The Assembly elections in four states and one Union Territory saw a big vote for change in three states and a mandate for continuity in one state and the UT. West Bengal and Tamil Nadu saw tectonic political shifts, with the Bharatiya Janata Party (BJP) poised for power in the former and the Tamilaga Vettri Kazhagam (TVK), led by actor Vijay, set to dethrone the Dravida Munnetra Kazhagam (DMK) in the latter. Kerala will see the Congress-led United Democratic Front (UDF) return to power on a bumper vote and a sweeping rejection of the CPM-led Left Democratic Front (LDF). The victory of the BJP-led coalition in Assam and the NDA coalition (comprising the BJP and the All India Anna Dravida Munnetra Kazhagam) in Puducherry was expected, and the incumbents improved their positions.

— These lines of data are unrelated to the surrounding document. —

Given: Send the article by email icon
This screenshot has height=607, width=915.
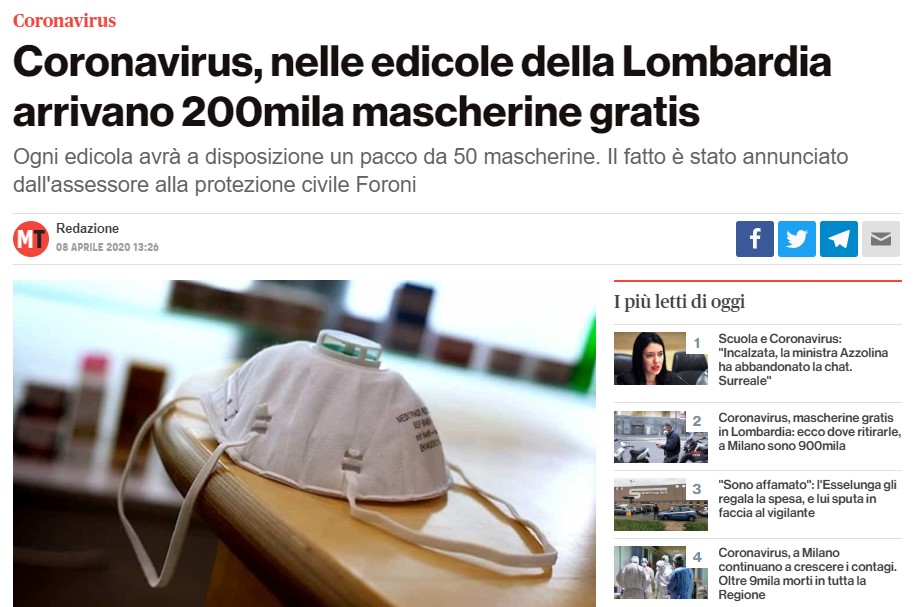Looking at the screenshot, I should pos(881,239).
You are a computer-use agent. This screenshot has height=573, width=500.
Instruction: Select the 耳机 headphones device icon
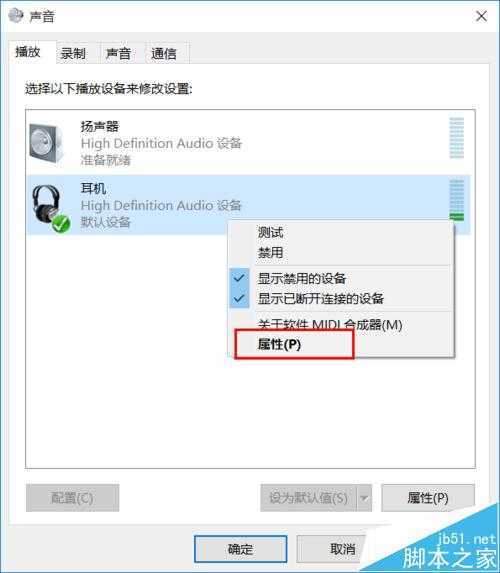[x=49, y=207]
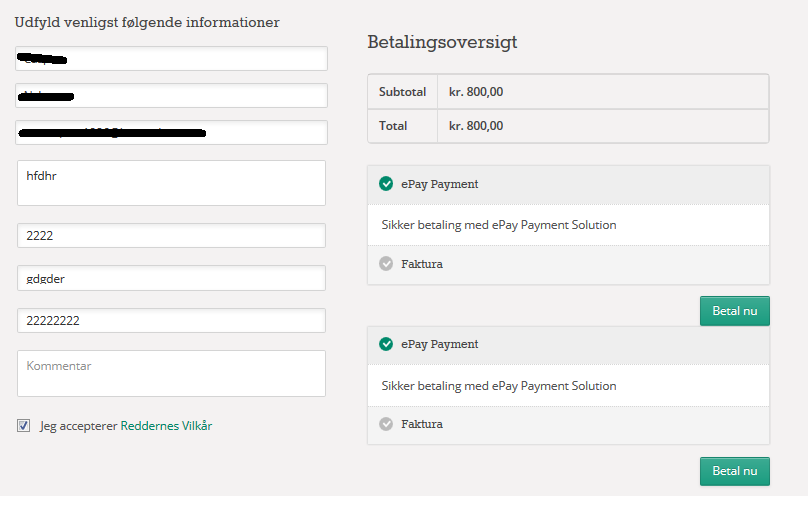
Task: Select the grey check icon on second Faktura
Action: point(386,424)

For the BJP, West Bengal has been a final frontier among the major states, where it has crossed the two-thirds majority. The party was nowhere in the state’s electoral landscape in 2011, but has steadily improved its position since then, using a combination of political nous and assertions of power. It attracted leaders from other parties, used its power at the Centre  effectively, and successfully adopted social engineering as a political strategy.

Polarising narratives have also been part of the playbook, placed as a counter to the Trinamool Congress (TMC)’s traditional Muslim vote base. The BJP gained from branding the TMC as anti-Hindu and supportive of illegal immigrants. Its campaign was largely pegged to issues such as undocumented migration, corruption, unemployment, and lack of women’s safety. The Election Commission of India (ECI)’s Special Intensive Revision (SIR) of electoral rolls may have hit the TMC’s numbers. However, none of these factors would have affected the TMC if there were no strong resentment against the party, which has ruled the state for three terms. Among the youth, the anxieties over the lack of opportunities are palpable. Mamata Banerjee’s support among women seems to have waned. Her loss in Bhabanipur reflects a collective shift in the voters’ mood.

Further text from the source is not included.